Adobe you've got to be kidding. Having totally embraced Lr since beta & V1 and rolled through the progressive updates with mostly enthusiasm and occasional irritation, V6.2 marks a historic low-point. As a PC user I'm not exposed to the grief experienced by OSX El Kapitan users, but the total mis-fire on the removal of key features in the Import dialog is unforgivable. The old Import UI was never going to win design awards but it wasn't exactly rocket science to figure out. And it worked. As a very busy professional, the ill-conceived V6.2 Import fiasco will do nothing but add time, extra steps and creativity sucking irritation. Please restore the lost features immediately.

-pw


----------



## tspear (Oct 9, 2015)

pwp said:


> Adobe you've got to be kidding. Having totally embraced Lr since beta & V1 and rolled through the progressive updates with mostly enthusiasm and occasional irritation, V6.2 marks a historic low-point. As a PC user I'm not exposed to the grief experience by OSX El Kapitan users, but the total mis-fire on the removal of key features in the Import dialog is unforgivable. The old Import UI was never going to win design awards but it wasn't exactly rocket science to figure out. And it worked. As a very busy professional, the ill-conceived V6.2 Import fiasco will do nothing but add time, extra steps and creativity sucking irritation. Please restore the lost features immediately.
> 
> -pw



Make sure to comment on the Adobe feedback site.
http://feedback.photoshop.com/photoshop_family/topics/new-update-6-2

Since I feel Adobe only really listens to money, and the response they posted said existing customers are worthless, I have canceled my CC plan while I evaluate other software packages. I will continue to hang out and watch to see if Adobe fixes the problems they caused, or if one of the other packages does what I need. 

Tim


----------



## kbfoot (Oct 9, 2015)

As I commented on the linked forum, if Adobe doesn't fix this, it's terminal.  This as a Lightroom user since version 1.
Bravo to those who cancelled their CC plan.  If I could demand a refund for my purchase of LR6(even tho 6.2 is the problem), I would.


----------



## mcasan (Oct 8, 2015)

If you are not happy with the recent LR  ".2" release contents and quality, please go to Adobe's feedback blog and let them know what you think.

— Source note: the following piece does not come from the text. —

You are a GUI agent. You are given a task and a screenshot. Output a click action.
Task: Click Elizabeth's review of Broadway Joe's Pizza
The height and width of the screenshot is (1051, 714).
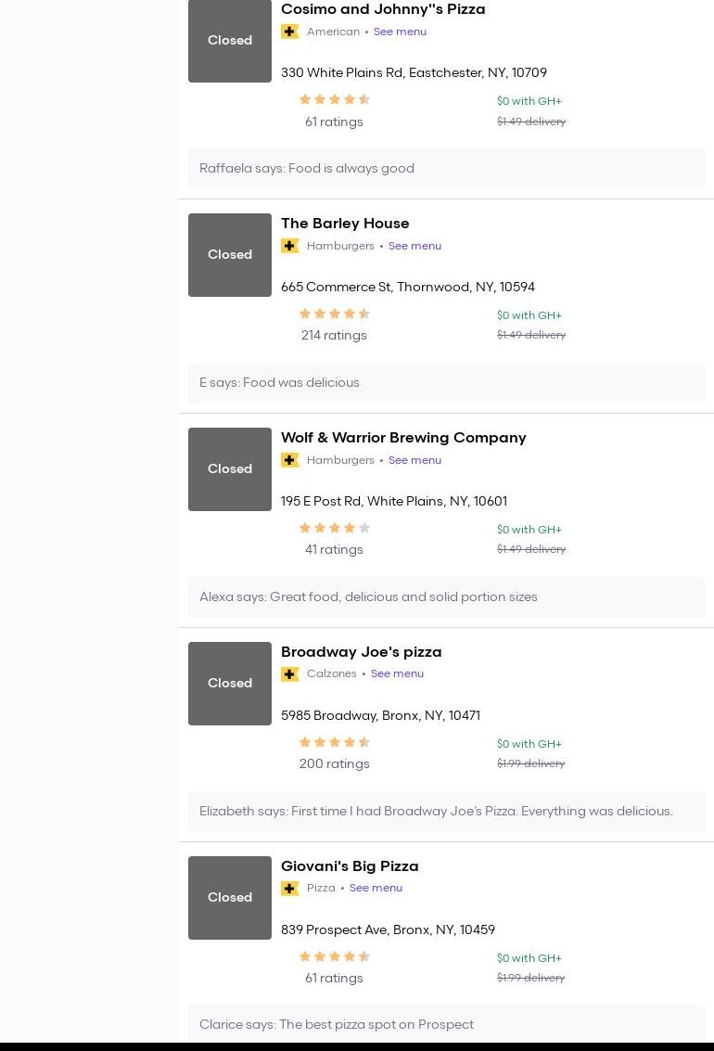point(436,812)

http://feedback.photoshop.com/photoshop_family/topics/new-update-6-2


----------



## davidedric (Oct 9, 2015)

OK Adobe messed up.  I haven't installed the update, so I'm not personally affected, but if I had I could roll back and be in the same position I was a week ago.

I'm just an amateur (albeit it one with long experience of software development and deployment), but I would never install a new release of anything on day 1.  If it were part of my business, I even more certainly would not jump in.

So, I am not about to throw away three years of learning and a damn good product.   I will watch this space and await developments.

Dave


----------



## Jim Wilde (Oct 9, 2015)

Very sensible, Dave.

I've upgraded because I need to know what the changes are like so that I may be able to help others who run into problems. I get why many users are unhappy, though speaking from a personal perspective I'm largely unaffected by the changes. Most (all?) of the "missing import features" I never used anyway, I'm happy that I can turn off the new Add Photos screen, so no huge drama for me. I understand why Adobe felt they needed to make some changes, though it's not clear to me that they've actually achieved the objective of making life easier for those newbies who couldn't figure out the previous import dialog. Time will tell, I suppose..


----------



## Karayuschij (Oct 9, 2015)

Jim Wilde said:


> Very sensible, Dave.
> 
> […] I understand why Adobe felt they needed to make some changes, though it's not clear to me that they've actually achieved the objective of making life easier for those newbies who couldn't figure out the previous import dialog. Time will tell, I suppose..



If it is what they want they just have to produce a *Lightroom Elements* version for dummies and don't touch the pro version.
I find this move from Adobe absolutely unacceptable. It is Time that Adobe begins to understand that the competitors are more and more serious and more and more efficient. 
From my point of view the Capture One development module is a lot better that the Lightroom one, but unfortunately there is not (yet) a valid library module as in Lightroom and this is the main reason why I stay with Adobe (for how long I don't know)…


----------



## Roelof Moorlag (Oct 9, 2015)

> but unfortunately there is not (yet) a valid library module as in Lightroom and this is the main reason why I stay with Adobe (for how long I don't know)…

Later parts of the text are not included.